### The hard science of Sociology

On Monday, the first talk I managed to attend was by Terry Sejnovski, of the Salk Institute, and I only got there towards the end of the talk. Starting from the question of how the brain manages to "do" vision, he talked about fascinating experiments that, among other things, test the rationality of conscious versus unconscious decisions (apparently, in complex decision-making involving lots of variables, "gut feelings" are better than conscious reasoning) and measure the surprisingly good "computational" ability of monkeys.

In the afternoon, Valiant delivered his talk on "accidental algorithms" to a standing-room-only packed audience. His main results are (1) a $\oplus P$-completeness result for $\oplus$-2SAT, even when restricted to planar instances, and (2) a polynomial time algorithm for $mod_7$-2SAT on planar instances. $\oplus P$ is the complexity class of problems that reduce to the question of whether a given non-deterministic Turing machine, on a given input, has an odd number of accepting computations. By the Valiant-Vazirani result, a $\oplus P$-complete problem is also NP-hard under randomized reductions, and, by Toda's theorem, is actually hard for all the levels of the polynomial hierarchy. The $\oplus$-2SAT problem is to determine whether a given 2SAT instance has an odd number of satisfying assignments. Apparently, this is the first natural $\oplus P$-complete problem for which there is a polynomial time algorithm that checks if the number of solutions is zero or non-zero. The $mod_7$-2SAT problem is, given a 2SAT formula, to determine if the number of assignment is or is not a multiple of 7. Valiant's algorithm is based on his earlier work on

Afterwards, most people moved to Uri Feige's talk in the next room on finding witnesses of unsatisfiability for random 3CNF formulas. Previously, it was known how to find, with high probability, witnesses of unstatisfiability for a given random 3CNF formula with $n$ variables and about $n^{1.5}$ clauses. This new work by Feige, Kim and Ofek shows that witnesses of unsatisfiability exist for most random 3CNF formulas with $n$ variables and about $n^{1.4}$ clauses. (They do not give an efficient algorithm to find such witnesses.)

Stated goal:
In the post about the conference talks, what does the ⊕-2SAT problem ask?

(Records of locating words and elements)
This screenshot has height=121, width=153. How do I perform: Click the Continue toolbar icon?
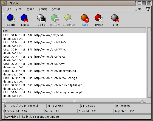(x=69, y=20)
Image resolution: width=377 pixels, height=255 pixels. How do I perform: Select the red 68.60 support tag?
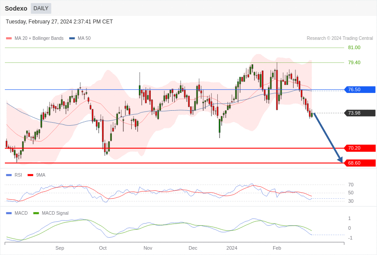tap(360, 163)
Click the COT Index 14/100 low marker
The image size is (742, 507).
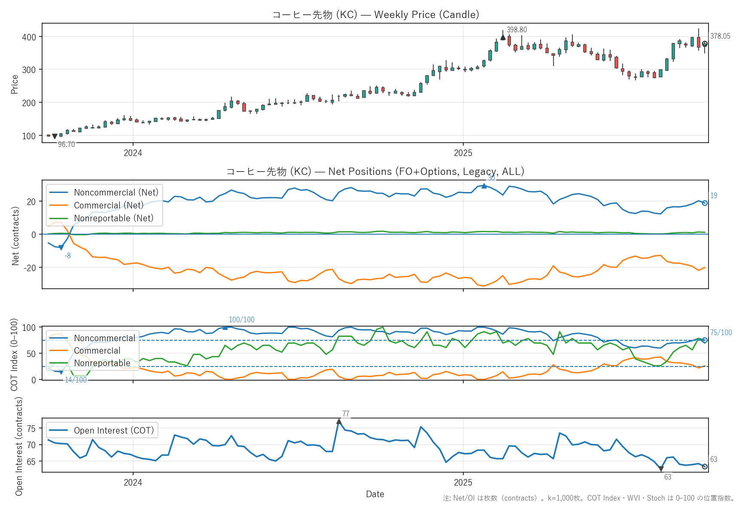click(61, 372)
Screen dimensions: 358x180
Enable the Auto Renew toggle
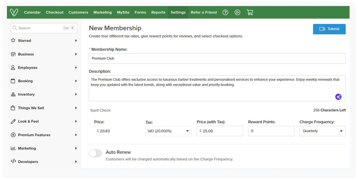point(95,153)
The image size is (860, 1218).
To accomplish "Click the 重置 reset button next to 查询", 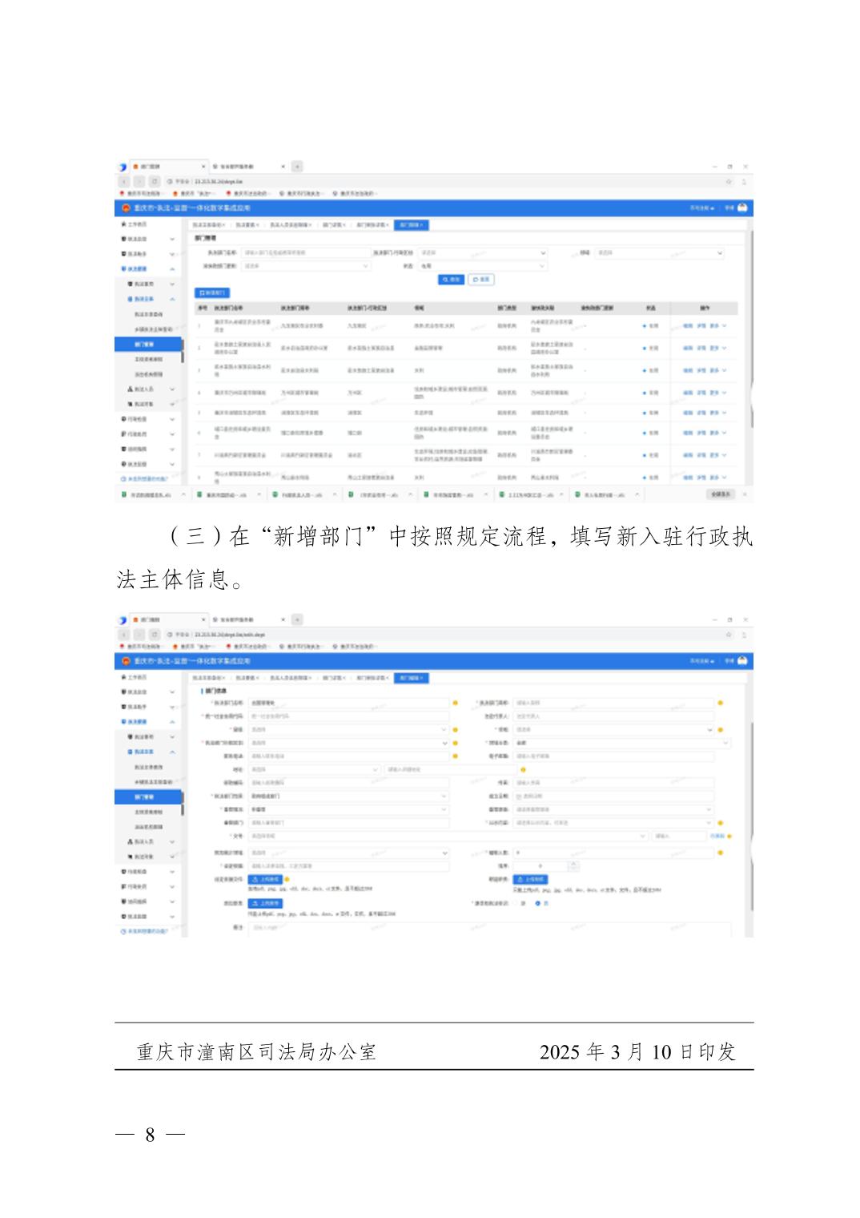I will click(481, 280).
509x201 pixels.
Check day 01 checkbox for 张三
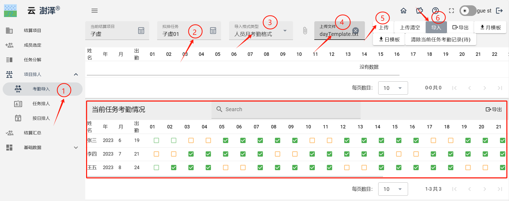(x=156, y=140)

The solution:
It asks whether a given 2SAT instance has an odd number of satisfying assignments.